When the tide was out, it’s steep banks were coated in a thick layer of mud, which made a great slide down into the water. We used to spend hours skylarking in the mud and hopefully washing off most of it before we got dressed to go back home, but the main attraction of the river were the boats.

One evening, Melvin came rushing around to my remote control boat house, very excited. He had a newspaper, in his hand with a ring around an advertisement. He had found a boat that he thought we could buy. The advertisement described it as a 16 foot Shetland Skiff, with engine, sail and oars and the price was £18. Melvin was at that time employed as an apprentice electrician on the ships in Cardiff docks and he had savings of 11 pounds, which he was willing to contribute, if Terry and I could find the rest.

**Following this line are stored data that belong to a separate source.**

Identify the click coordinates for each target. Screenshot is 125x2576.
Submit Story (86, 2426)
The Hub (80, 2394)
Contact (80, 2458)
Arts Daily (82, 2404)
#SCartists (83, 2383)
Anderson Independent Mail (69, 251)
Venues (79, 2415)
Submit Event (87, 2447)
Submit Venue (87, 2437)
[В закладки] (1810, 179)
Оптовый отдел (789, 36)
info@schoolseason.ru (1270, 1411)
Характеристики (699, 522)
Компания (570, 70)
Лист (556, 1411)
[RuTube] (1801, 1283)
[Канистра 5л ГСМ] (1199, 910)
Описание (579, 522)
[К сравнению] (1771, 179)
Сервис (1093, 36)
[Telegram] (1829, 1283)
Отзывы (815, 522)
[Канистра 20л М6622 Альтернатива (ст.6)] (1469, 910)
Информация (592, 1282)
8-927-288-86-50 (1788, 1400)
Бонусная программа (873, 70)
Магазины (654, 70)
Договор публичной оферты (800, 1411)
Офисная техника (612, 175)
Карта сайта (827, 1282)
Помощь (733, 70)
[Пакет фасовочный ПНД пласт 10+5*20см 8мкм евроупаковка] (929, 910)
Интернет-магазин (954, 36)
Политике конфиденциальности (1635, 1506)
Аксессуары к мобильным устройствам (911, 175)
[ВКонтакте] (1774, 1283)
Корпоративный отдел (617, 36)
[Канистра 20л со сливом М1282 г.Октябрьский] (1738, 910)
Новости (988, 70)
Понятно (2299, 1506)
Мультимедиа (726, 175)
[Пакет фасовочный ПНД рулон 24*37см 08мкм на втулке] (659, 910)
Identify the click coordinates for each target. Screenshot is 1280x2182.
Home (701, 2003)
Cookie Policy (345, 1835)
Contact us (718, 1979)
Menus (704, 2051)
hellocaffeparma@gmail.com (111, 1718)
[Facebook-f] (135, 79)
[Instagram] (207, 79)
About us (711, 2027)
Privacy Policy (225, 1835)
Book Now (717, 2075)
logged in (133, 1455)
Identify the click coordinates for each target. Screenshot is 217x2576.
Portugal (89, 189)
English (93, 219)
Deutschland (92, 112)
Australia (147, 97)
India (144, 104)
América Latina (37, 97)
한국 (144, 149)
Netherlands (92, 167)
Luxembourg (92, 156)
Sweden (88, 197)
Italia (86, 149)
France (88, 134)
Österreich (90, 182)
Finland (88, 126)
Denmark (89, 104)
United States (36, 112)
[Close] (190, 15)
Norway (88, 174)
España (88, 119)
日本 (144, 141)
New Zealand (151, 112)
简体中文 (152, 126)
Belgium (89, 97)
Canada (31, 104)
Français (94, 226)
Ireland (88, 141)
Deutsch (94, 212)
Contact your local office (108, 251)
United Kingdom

I was just newly married and living “in rooms” with my mother and father. My income from the furniture factory was totally absorbed by hire purchase on the small amount of furniture we had just bought, and our cost of living. I had no savings whatsoever. However, we went to see Terry, and he said he could provide 5 pounds of the balance, I was embarrassed about not being able to contribute so I decided to ask my father if he could help me with a loan of the other 2 pounds, I was delighted when he said he would, but he said it was much against his better judgement. Once that was established we rushed to the telephone box to ring the vendor. We were anxious not to let the opportunity slip through our fingers, so we rang the number every hour, that evening, until finally, at nine o’clock the vendor replied. We then learned to our dismay that the boat was berthed on the river at Briton Ferry. This was a complication as Briton Ferry was about 30 miles along the coast from Cardiff. We said we would ring him back as soon as we had discussed the possibilities amongst ourselves. By now we were so embroiled in the prospect of owning a boat, that this mere detail of distance was not going to stop us.

We decided, we would get up early next morning it being a Saturday, and we would take the train to Briton Ferry, as early as possible, to arrive by midday. This would then give us all afternoon and evening to motor or sail the boat back to Cardiff docks. We rang the vendor back and told him of our arrangements, and agreed to meet him at midday, where the boat was berthed. I had to borrow money for the train fare, but we decided to only buy one-way tickets, as we were going to sail back to Cardiff.

The next morning we set off in high spirits, it was a nice day, as we left Cardiff. By midday, we had actually found our way to the boat. We met the vendor and paid him, after inspecting the boat and its equipment. He took great care in describing how we should repair the sheer pin on the propeller, which would break, if the propeller hit anything solid. He gave us a spare copper pin, for such an emergency.